Chapter 2- Run

"Sorry," I swallow. "For disobeying you, being antisocial, unhelpful and insightful, and having a horrid work ethic and little empathy and commitment to what my Mum is feeling and how hard it must be for her to put the clothes on the radiators without my help."

There's a hint of sarcasm in my words but you can't hear it in my tone alas, my Dad's so incapacitated that he probably thinks that I'm a talking hotdog. I wouldn't be suprised. He probably drank the whole bottle of wine.

"It's Mummy. Don't call her Mum. Or are you so high and mighty, now that you're older? Remember, you're not an adult until you're eighteen." My Dad says something along the lines of this, except less articulate and with more slurring.

I can't wait until I can leave for good - with no legal complications, because I'm pretty sure they won't allow me to leave before 18... It seems too good to be true.

"Darling!" He shouts to my Mum. "Your daughter thinks that she's an adult now and doesn't need to listen to us. But of course it's all my fault!"

My Dad always made out that he was the center of the blame so that my Mum would redirect the blame to someone else (I wonder who...). "No it isn't." I say gently.

"Well, you always say it is. It's always my fault!" He shouts.

"No one said it's your fault!" I exclaim. I was this close to snapping. I doubt he was even hearing what I was saying. "Oh, so it's your fault! Finally! Whoohoo! You own up to it! You're right... It's all... Your... Fault."

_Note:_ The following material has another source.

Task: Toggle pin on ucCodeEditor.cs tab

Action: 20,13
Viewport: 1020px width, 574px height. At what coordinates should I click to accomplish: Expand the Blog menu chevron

I hate how he phrased that. I hate how he twisted my words around. I hate the satisfied smirk he gave as my Mum started shouting at me. "She's so lazy! She hasn't even come here to help me!" She shouts.

"I know! She's a lazy cow isn't she? The arrogant little..." He swears. "Go and help your Mother." Finally, he lets go of my sore wrist and I rush to my Mum, only to find that the work is done. I can't be bothered to be angry, so I just go back upstairs again and hide under my bed covers. I fall asleep to the sound of my parents arguing and complaining about me.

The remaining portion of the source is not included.